1. There can be no doubt that the defendants were liable in this action on the facts which must have been found by the jury in rendering a verdict for the plaintiff under the instructions given to them by the court. It is now the well settled rule of law in this commonwealth that in all cases wher a highway, turnpike, bridge, town way or other way is laid across a natural stream of water, it is the duty of those who use such franchise or privilege to make provision by open bridges, culverts or other means for the free current of the water, so that it shall not be obstructed and pent up to flow back on lands belonging to the riparian proprietors. And it is their duty not only to *358make such bridge, culvert or passage for water, but to keep it in such condition that it shall not obstruct the stream; Rowe v. Granite Bridge, 21 Pick. 344. Anthony v. Adams, 1 Met. 284. Lawrence v. Fairhaven, 5 Gray, 116. Perry v. Worcester, 6 Gray, 544.
2. Evidence tending to show an adjustment of damages with the plaintiff, and a satisfaction thereof in whole or in part, was rightly excluded. No such ground of defence was set forth in the answer, and as it was clearly matter in discharge of the action, it was necessary to plead it in order to render proof of it admissible. St. 1852, c. 312, § 18.
3. The case was submitted to the jury under instructions which embodied so much of the defendants’ prayers as was consistent with the rules of law. The damage caused to the plaintiff’s property was found by the jury to have been occasioned solely by the negligence of the defendants, to which no improper or careless act or omission of the plaintiff in any degree contributed.

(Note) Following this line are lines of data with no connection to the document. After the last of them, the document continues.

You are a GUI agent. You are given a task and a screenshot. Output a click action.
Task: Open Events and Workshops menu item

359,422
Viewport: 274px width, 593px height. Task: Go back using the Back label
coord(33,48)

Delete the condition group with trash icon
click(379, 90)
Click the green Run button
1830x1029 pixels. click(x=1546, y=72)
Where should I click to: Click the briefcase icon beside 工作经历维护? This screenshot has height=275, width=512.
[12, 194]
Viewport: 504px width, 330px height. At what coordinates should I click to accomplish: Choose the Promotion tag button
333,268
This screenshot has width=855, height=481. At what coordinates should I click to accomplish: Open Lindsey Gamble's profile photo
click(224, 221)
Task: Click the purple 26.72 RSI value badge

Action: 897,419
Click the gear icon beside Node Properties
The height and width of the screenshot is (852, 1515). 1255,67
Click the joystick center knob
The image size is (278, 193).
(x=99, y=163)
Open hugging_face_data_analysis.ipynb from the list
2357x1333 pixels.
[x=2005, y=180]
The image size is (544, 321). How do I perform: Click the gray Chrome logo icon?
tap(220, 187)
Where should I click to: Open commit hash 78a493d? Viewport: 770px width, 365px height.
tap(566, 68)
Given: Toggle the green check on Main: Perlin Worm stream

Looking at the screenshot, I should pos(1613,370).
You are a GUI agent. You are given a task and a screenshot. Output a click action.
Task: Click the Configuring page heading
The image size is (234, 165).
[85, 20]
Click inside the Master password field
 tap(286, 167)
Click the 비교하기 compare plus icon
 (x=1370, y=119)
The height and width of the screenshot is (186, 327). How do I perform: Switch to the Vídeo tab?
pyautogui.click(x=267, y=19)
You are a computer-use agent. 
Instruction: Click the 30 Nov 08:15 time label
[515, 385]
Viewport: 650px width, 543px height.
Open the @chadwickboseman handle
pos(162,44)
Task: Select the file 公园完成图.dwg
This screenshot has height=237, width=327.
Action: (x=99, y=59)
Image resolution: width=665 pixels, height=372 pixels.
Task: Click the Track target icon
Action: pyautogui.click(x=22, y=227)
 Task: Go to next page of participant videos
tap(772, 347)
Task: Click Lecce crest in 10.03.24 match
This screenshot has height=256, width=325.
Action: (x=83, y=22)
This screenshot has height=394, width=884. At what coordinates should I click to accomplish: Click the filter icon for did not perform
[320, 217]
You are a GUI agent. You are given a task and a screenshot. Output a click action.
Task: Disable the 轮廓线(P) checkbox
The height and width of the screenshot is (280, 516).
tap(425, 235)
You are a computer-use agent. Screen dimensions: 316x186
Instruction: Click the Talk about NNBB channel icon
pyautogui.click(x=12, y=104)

4. The loss of rents, suffered by the plaintiff, cannot be recovered in this action. This was in the nature of special damages, not necessarily resulting from the careless or negligent act of the defendants, which should have been specially set forth in the declaration, in order that the defendants might have notice of this claim and be prepared to meet it. Baldwin v. Western Railroad, 4 Gray, 333. But as this item of damages was assessed separately by the jury, the plaintiff can remit so much of the amount of the whole verdict as is equivalent to the sum of the rents thus found to have been lost, and thereupon the entry will be Judgment on the verdict.